▶ [The problem]: Lay out the data below as a Markdown table with the columns No. and Text, numbering each row and omitting blank lines. Include only the lines between the one holding "Task: Click Ask for a recommendation" and the one holding "This screenshot has height=400, width=711.", inclusive.

▶ [Material]:
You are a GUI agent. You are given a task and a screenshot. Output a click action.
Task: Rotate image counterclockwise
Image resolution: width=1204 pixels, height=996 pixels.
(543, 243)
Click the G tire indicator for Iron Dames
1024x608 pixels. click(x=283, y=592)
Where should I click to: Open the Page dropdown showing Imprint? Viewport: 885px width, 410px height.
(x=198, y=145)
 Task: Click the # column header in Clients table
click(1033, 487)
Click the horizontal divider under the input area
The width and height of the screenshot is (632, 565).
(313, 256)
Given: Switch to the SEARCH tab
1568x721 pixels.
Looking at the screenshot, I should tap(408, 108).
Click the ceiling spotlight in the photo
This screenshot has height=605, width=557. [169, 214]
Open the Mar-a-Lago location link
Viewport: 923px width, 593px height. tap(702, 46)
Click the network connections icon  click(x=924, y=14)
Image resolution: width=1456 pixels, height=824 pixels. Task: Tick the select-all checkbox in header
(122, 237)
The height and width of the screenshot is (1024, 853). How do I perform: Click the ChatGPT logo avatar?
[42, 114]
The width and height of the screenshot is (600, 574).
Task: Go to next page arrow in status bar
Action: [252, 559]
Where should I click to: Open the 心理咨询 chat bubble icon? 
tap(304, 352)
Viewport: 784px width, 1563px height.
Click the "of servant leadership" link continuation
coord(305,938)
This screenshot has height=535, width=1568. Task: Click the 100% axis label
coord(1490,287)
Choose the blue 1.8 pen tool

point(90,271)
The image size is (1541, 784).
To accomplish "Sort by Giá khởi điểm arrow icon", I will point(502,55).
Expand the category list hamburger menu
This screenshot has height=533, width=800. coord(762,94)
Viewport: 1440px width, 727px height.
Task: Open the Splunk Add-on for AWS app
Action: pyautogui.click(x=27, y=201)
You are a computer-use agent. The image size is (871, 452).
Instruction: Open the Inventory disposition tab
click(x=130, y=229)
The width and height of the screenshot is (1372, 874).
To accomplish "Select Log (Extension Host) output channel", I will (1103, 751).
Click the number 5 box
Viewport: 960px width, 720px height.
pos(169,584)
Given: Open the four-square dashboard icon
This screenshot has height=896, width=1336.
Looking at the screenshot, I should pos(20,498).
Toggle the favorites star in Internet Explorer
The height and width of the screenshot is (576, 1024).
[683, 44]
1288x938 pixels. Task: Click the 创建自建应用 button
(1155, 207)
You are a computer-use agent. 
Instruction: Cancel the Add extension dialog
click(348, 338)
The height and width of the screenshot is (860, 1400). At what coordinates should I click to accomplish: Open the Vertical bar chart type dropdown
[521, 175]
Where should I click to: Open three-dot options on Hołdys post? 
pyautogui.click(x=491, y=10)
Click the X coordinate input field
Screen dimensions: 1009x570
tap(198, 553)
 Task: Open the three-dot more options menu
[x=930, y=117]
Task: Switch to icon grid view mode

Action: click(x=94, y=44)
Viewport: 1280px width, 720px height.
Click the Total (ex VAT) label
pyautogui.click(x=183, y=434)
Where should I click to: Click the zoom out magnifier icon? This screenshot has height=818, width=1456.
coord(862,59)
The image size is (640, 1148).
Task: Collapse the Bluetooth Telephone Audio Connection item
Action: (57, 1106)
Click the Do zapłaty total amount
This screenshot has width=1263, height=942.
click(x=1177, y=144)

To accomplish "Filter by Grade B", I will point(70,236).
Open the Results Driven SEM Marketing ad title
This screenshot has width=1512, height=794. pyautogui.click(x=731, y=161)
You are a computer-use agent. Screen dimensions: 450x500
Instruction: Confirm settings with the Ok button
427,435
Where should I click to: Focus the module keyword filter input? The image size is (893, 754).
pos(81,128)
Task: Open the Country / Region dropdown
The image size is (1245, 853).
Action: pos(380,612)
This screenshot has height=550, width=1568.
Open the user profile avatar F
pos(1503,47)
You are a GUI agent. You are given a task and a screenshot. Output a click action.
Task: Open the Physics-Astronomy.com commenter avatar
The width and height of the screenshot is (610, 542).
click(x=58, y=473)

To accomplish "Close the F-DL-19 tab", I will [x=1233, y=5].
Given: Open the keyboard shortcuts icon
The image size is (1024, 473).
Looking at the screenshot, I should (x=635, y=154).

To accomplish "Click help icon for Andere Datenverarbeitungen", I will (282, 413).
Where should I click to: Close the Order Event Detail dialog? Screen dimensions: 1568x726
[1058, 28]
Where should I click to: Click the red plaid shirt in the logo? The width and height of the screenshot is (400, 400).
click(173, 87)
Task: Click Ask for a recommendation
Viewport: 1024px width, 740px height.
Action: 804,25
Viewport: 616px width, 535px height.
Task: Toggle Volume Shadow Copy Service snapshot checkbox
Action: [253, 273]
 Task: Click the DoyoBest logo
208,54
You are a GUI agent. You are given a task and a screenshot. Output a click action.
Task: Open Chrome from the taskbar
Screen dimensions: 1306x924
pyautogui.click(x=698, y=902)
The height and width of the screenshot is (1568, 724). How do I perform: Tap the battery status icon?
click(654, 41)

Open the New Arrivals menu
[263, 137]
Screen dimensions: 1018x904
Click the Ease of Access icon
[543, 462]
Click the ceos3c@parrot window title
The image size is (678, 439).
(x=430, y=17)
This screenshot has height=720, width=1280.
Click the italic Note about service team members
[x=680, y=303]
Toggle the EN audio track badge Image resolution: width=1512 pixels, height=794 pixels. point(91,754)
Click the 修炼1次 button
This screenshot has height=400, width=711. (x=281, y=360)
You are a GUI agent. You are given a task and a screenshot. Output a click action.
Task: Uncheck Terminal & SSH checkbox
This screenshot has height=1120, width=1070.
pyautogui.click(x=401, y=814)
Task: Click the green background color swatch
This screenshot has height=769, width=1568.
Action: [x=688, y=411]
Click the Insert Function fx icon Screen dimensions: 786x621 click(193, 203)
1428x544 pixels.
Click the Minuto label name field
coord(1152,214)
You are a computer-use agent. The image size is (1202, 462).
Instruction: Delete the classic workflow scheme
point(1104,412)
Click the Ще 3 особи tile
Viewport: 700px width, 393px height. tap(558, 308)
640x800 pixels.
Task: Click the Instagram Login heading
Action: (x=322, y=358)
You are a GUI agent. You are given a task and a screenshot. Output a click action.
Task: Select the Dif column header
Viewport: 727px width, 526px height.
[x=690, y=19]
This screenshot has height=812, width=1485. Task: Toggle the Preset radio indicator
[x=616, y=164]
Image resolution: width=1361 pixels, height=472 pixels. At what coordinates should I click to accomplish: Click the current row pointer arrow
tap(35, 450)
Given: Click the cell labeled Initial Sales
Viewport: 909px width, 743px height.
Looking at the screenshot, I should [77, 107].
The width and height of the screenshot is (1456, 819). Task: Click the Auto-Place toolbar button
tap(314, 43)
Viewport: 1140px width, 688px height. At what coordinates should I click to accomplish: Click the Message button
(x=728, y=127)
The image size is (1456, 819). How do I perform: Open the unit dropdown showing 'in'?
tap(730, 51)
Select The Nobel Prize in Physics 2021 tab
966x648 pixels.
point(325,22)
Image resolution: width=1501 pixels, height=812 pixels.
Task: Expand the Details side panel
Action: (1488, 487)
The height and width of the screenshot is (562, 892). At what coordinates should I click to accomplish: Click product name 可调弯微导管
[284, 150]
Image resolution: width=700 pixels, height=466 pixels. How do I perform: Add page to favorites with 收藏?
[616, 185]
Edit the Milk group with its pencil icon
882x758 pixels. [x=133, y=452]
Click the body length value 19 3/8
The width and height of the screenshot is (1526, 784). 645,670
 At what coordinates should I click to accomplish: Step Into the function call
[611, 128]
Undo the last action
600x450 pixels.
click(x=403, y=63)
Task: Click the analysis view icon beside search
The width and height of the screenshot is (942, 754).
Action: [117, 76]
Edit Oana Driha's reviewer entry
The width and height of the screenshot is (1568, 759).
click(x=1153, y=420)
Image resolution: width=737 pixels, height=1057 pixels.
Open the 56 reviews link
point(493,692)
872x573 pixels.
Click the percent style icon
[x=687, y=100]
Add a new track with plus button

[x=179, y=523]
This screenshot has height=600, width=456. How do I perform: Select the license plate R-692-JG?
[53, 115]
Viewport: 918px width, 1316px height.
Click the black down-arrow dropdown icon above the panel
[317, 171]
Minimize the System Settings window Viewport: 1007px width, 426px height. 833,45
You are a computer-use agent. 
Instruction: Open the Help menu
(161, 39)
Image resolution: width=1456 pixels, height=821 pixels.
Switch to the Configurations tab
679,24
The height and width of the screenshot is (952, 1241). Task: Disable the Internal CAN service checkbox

▶ [Answer for this exercise]:
| No. | Text |
|---|---|
| 1 | Task: Click Ask for a recommendation |
| 2 | Viewport: 1024px width, 740px height. |
| 3 | Action: 804,25 |
| 4 | Viewport: 616px width, 535px height. |
| 5 | Task: Toggle Volume Shadow Copy Service snapshot checkbox |
| 6 | Action: [253, 273] |
| 7 |  Task: Click the DoyoBest logo |
| 8 | 208,54 |
| 9 | You are a GUI agent. You are given a task and a screenshot. Output a click action. |
| 10 | Task: Open Chrome from the taskbar |
| 11 | Screen dimensions: 1306x924 |
| 12 | pyautogui.click(x=698, y=902) |
| 13 | The height and width of the screenshot is (1568, 724). How do I perform: Tap the battery status icon? |
| 14 | click(654, 41) |
| 15 | Open the New Arrivals menu |
| 16 | [263, 137] |
| 17 | Screen dimensions: 1018x904 |
| 18 | Click the Ease of Access icon |
| 19 | [543, 462] |
| 20 | Click the ceos3c@parrot window title |
| 21 | The image size is (678, 439). |
| 22 | (x=430, y=17) |
| 23 | This screenshot has height=720, width=1280. |
| 24 | Click the italic Note about service team members |
| 25 | [x=680, y=303] |
| 26 | Toggle the EN audio track badge Image resolution: width=1512 pixels, height=794 pixels. point(91,754) |
| 27 | Click the 修炼1次 button |
| 28 | This screenshot has height=400, width=711. (x=281, y=360) |